Asıl davada davalı-birleşen davada davacı vekili istinaf dilekçesinde özetle; yapılan işlerin hiç birinin tam olarak yapılmadığını, belirlenen değerlerin fahiş olduğunu, bilirkişilerce ücret belirlenen işlerin hangi kalemlerden oluştuğunu belirlenmesi, bu iş kalemlerinden hangilerinin yerine getirildiğinin, hangilerinin yerine getirilmediğinin tespiti ve buna göre değerlendirme yapılması gerektiğini belirterek, mahkeme kararının kaldırılmasını talep etmiştir.
GEREKÇE:
Asıl ve birleşen dava, eser sözleşmesinden kaynaklanan alacak istemine ilişkindir.

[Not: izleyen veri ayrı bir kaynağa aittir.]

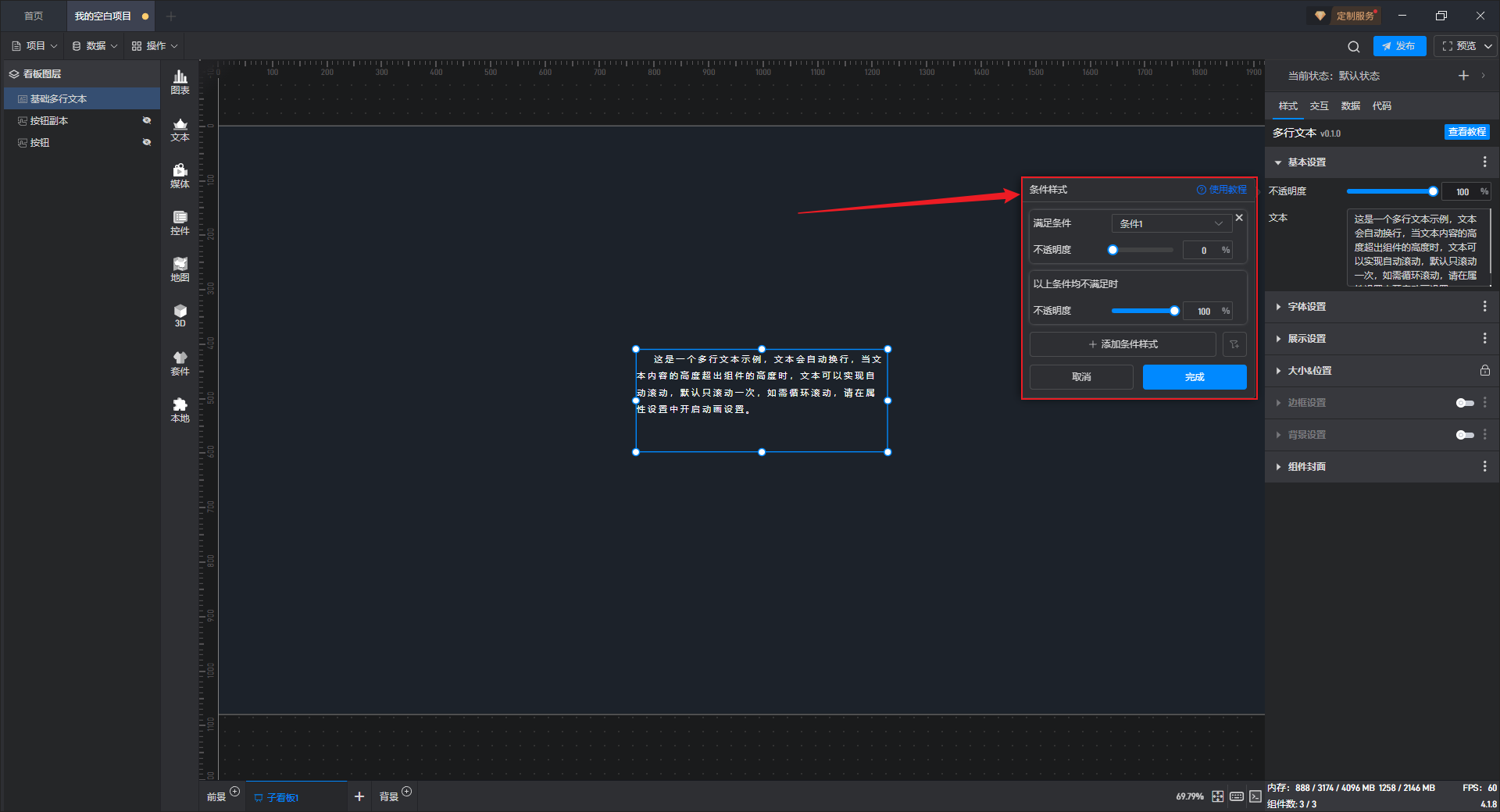
Task: Select the 地图 map components icon
Action: coord(180,269)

İnceleme, 6100 sayılı Hukuk Usulü Muhakemeleri Kanunu (HMK)’nun 355. madde hükmü uyarınca istinaf dilekçesinde belirtilen sebeplerle sınırlı olarak ve kamu düzenine aykırı hususların olup olmadığı gözetilerek yapılmıştır.
Mahkemece, dosya kapsamındaki bilgi, belge ve toplanan deliller değerlendirilerek yasal düzenlemelere uygun ve isabetli gerekçeyle karar verilmiş olduğu, ileri sürülen istinaf sebepleri dikkate alındığında mahkeme kararında usul ve esas yönünden yasaya aykırılık bulunmadığı anlaşılmakla taraf vekillerinin istinaf başvurularının esastan reddine karar verilmesi gerekmiştir.

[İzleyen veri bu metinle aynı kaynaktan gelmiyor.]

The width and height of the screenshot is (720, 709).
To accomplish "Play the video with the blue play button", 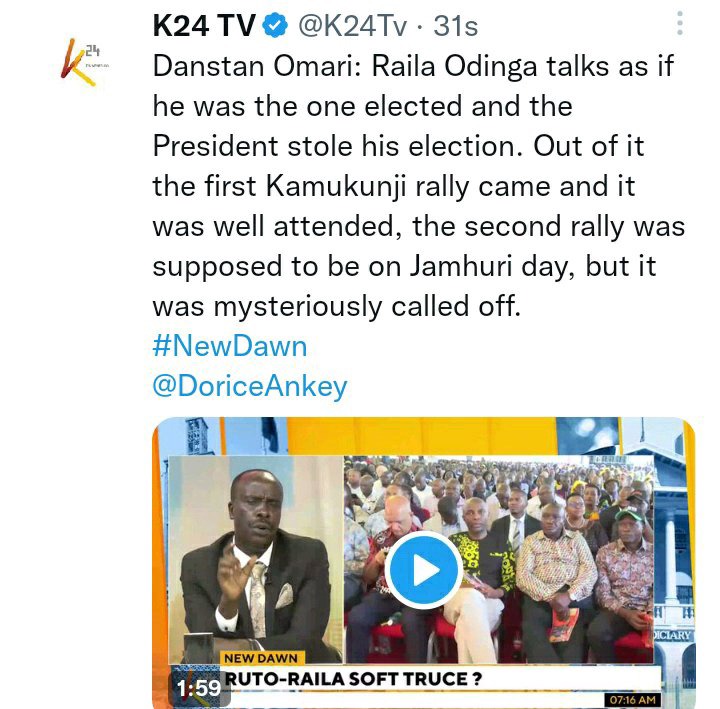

HÜKÜM: Yukarıda açıklanan nedenlerle;
1-Taraf vekillerinin istinaf başvurularının HMK’nın 353/1-b.1 maddesi gereğince ESASTAN REDDİNE,
2-Asıl davada davacıdan alınması gereken 59,30 TL istinaf karar harcından peşin alınan 83,00 TL harcın mahsubu fazla yatırılan 23,70 TL harcın istek halinde davacıya iadesine,
3-Asıl davada davalı-birleşen davada davacıdan alınması gereken (322,42 TL+59,30 TL) 381,72 TL istinaf karar harcından peşin alınan 44,40 TL harcın mahsubu ile bakiye 337,32 TL harcın asıl davada davalı-birleşen davada davacıdan tahsili ile Hazine’ye irat kaydına,
4-İstinaf başvurusu nedeniyle taraflarca yapılan yargılama giderlerinin ve istinaf kanun yoluna başvurma harcının kendi üzerlerinde bırakılmasına,
Dosya üzerinde yapılan inceleme sonucunda HMK’nın 362/1-a maddesi gereğince KESİN olmak üzere 03/06/2021 tarihinde oybirliği ile karar verilmiştir.

….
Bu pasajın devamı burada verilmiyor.